Luke: I have a very bad feeling about this.
It’s always hard to judge color reproduction in a photo of a display, but, man, the colors look crazy over-saturated to my eyes. Check out the orange on the side-by-side renderings of This Is My Next’s home page.
Stephen Coles:
When an alphabet has such unrelated glyphs it can taste completely different depending on the word. “Fudge” is casual and contemporary. “Marshmallow” is rigid and classical. This is not a typeface. It’s a tossed salad. Or a four-headed Frankenstein. You never know which personality you’ll get.
Here’s his graphic showing the four typefaces from which Roboto seems to be derived.

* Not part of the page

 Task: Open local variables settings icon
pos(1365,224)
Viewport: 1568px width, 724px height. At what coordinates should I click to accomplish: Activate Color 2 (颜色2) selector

I was too kind last night. Roboto is a Helvetica rip-off. It’s Google’s Arial.
New from Apple:
Over a million people from all over the world have shared their memories, thoughts, and feelings about Steve. One thing they all have in common — from personal friends to colleagues to owners of Apple products — is how they’ve been touched by his passion and creativity. You can view some of these messages below.
Vlad Savov, hands-on with the just-announced Samsung Galaxy Nexus:
As to overall performance, we saw a good deal of stutter in the Galaxy Nexus before us. Taps were not always recognized and there were occasional delays in performing an instruction, though in Google’s defense, it was a phone fully loaded with running tasks and the software is being continually improved and optimized (i.e. it’s not yet fully baked). That having been said, it unfortunately remains the case that Android isn’t as swift and responsive as iOS or Windows Phone (or even MeeGo Harmattan on the N9). Or at least it wasn’t on the demo phone we got a look at. The subtle, pervasive lag that has characterized the Android UI since it inception is still there, which is not a heartening thing to hear when you’re talking about a super-powered dual-core device like the Galaxy Nexus.